Your task »
Please write out the line containing "This screenshot has height=1050, width=485." and each line after it through the end of the data, exactly, and nothing else.

Recorded data
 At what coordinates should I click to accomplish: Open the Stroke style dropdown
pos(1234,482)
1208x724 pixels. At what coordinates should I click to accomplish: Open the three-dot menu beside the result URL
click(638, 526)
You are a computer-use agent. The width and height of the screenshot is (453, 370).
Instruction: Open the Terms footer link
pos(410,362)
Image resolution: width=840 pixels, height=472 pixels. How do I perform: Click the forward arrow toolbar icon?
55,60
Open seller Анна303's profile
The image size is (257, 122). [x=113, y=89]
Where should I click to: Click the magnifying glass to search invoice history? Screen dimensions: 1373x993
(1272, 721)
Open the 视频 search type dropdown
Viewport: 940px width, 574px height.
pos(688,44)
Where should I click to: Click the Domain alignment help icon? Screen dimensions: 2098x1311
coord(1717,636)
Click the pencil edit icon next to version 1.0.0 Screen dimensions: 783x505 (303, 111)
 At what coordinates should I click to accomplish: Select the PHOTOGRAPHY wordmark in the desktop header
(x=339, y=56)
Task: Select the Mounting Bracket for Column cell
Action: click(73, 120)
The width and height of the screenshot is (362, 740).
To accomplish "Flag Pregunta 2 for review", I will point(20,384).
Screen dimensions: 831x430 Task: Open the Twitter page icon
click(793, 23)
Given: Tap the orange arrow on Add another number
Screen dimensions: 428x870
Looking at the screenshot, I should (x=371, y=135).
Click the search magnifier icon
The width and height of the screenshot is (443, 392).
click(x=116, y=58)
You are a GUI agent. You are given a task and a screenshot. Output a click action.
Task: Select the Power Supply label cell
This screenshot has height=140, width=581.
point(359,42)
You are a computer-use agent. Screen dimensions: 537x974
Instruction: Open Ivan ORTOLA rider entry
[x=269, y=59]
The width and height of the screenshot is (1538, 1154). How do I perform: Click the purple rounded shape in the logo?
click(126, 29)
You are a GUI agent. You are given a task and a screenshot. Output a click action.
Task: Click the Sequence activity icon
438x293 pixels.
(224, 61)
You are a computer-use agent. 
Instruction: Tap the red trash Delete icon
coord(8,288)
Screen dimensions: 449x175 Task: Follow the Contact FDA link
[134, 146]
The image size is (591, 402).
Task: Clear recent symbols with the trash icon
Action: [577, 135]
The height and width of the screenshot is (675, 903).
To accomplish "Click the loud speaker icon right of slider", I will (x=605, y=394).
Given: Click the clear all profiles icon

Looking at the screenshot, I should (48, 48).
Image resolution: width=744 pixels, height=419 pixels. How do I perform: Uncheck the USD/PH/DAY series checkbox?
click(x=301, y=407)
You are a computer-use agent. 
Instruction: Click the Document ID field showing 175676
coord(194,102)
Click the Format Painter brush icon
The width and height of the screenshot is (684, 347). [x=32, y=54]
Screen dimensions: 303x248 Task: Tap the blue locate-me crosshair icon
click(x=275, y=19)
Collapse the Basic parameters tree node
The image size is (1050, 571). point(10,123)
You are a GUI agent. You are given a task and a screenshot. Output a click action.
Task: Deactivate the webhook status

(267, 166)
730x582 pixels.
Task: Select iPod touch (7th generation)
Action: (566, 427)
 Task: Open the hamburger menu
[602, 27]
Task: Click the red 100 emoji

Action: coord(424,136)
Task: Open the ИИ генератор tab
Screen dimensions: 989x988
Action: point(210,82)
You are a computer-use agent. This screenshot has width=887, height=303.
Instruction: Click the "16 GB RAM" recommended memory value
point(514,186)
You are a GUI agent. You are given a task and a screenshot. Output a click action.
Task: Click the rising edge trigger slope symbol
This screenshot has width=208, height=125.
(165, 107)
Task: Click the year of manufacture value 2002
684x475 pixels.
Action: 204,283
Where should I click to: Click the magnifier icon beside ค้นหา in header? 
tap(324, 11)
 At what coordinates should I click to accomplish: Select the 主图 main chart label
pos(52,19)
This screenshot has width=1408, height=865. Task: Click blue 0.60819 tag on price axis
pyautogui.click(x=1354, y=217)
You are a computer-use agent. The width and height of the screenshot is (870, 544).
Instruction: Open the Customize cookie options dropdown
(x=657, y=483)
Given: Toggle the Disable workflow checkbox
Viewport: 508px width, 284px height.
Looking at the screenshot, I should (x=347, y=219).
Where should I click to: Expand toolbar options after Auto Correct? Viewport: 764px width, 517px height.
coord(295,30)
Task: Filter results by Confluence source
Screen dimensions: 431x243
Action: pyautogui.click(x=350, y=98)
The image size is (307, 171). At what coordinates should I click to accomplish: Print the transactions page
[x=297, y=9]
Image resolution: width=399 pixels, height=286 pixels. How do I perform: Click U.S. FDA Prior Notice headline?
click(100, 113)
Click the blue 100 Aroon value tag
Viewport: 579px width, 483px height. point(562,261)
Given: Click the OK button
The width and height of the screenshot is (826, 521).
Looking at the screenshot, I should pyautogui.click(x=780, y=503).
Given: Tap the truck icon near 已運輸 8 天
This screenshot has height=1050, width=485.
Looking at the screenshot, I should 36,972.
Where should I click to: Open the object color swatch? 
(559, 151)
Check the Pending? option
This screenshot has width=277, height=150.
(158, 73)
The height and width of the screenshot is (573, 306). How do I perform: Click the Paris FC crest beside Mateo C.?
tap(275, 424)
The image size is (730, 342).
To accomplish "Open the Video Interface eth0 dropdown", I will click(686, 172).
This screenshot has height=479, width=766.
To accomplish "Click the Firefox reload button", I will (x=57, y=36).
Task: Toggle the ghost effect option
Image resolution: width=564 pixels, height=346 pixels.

Result of this task »
This screenshot has height=1050, width=485.
Looking at the screenshot, I should 36,972.
Where should I click to: Open the object color swatch? 
(559, 151)
Check the Pending? option
This screenshot has width=277, height=150.
(158, 73)
The height and width of the screenshot is (573, 306). How do I perform: Click the Paris FC crest beside Mateo C.?
tap(275, 424)
The image size is (730, 342).
To accomplish "Open the Video Interface eth0 dropdown", I will click(686, 172).
This screenshot has height=479, width=766.
To accomplish "Click the Firefox reload button", I will (x=57, y=36).
Task: Toggle the ghost effect option
Image resolution: width=564 pixels, height=346 pixels.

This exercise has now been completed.